Sunday, October 16, 2022

The market fails again (2005)

The Cooking the Books column from the October 2005 issue of the Socialist Standard

Within a month of the Live8 concerts that were supposed to influence the leaders of world capitalism to do something about poverty in Africa, the charities had to get their begging bowls out again. This time for a famine in Niger, an ex-French colony to the north of Nigeria with a population of over 11.6 million.

In October last year various international agencies including the UN’s Food and Agriculture Organisation signalled that, due to a bad harvest and an invasion of locusts, cereal production in Niger in 2004-5 was likely to be 7.5 percent below normal. In accordance with the law of supply and demand the price of millet, the main cereal grown and consumed in Niger, began to rise, with the result that the farmers whose crop had failed were unable to afford to buy enough food for their families. Malnutrition, especially amongst children, grew.

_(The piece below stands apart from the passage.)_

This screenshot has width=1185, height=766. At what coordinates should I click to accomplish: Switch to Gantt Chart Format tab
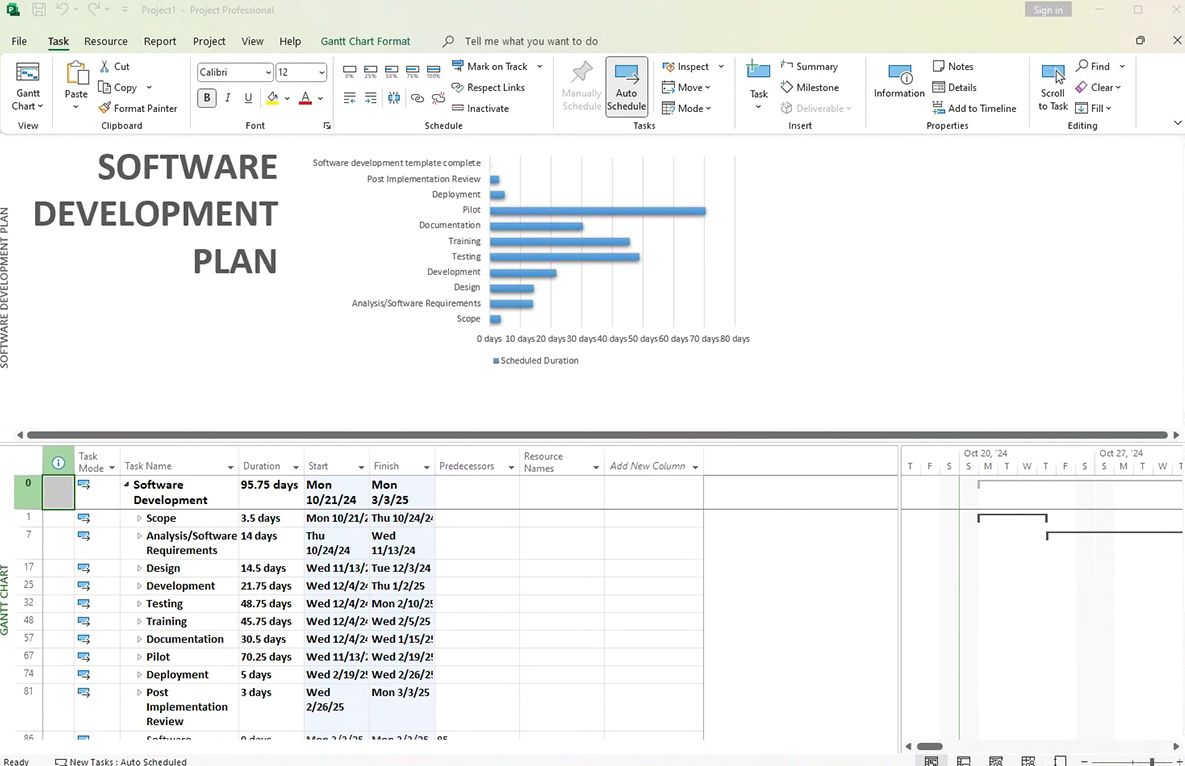(365, 41)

The government reacted by bringing in a scheme to sell millet at a reduced price, but although this was below the market price it was still two times higher than the price the farmers had received for their 2003-4 crop.

Dr Isabelle Defourny, of Médicins Sans Frontières, takes up the story:
“In early June, Niger’s prime minister acknowledged that the government’s response was ineffective when he noted that hundreds of thousands of the 3.5 million people threatened by the food shortage were too poor to be able to purchase cereal, even at a low price. Those most severely affected by the food crisis have the least resources, including farmers whose harvests were poor and cattle producers and craftsmen. Many had already exhausted their resources, selling goods and animals to feed themselves.” (Messages, MSF newsletter, July-August, www.msf.fr/documents/base/2005-07-01-Messages137VA.pdf )
MSF urged that “free food distribution is the only way to keep the situation from worsening and to prevent large numbers of deaths”, a perfectly reasonable proposal if we were living in a society geared to serving human needs and welfare. But we’re not. The authorities took a different view, for reasons explained by social researcher, Jean-Hervé Jezequel, in an interview in the same issue of Messages:
“ . . . in early June, at a meeting of the Joint Commission for Consultation, the decision-making body of the ‘action plan’ which includes representatives of the state and of institutional donors, the government of Niger declared that despite the seriousness of the food crisis, it would not set up free distribution operations. The only political reaction from the institutional donors came from the ambassador of France, who was glad there was a ‘policy that will not destabilize the markets’. The ambience was almost surreal: ignoring the emergency food situation, economic considerations were, without hesitation, given priority over the fate of endangered people.”
The French newspaper Libération reported that some cereal merchants had held back stocks to drive up prices further and that others had “disposed of their stocks in neighbouring Nigeria where the population has a higher purchasing power” (9 August).

So, yet again, as in every “food crisis” since the Great Starvation in Ireland in the 1840s, the workings of capitalism have produced the obscene spectacle of the export of food from an area where people are starving because, not having money, they don’t constitute a market and so don’t count.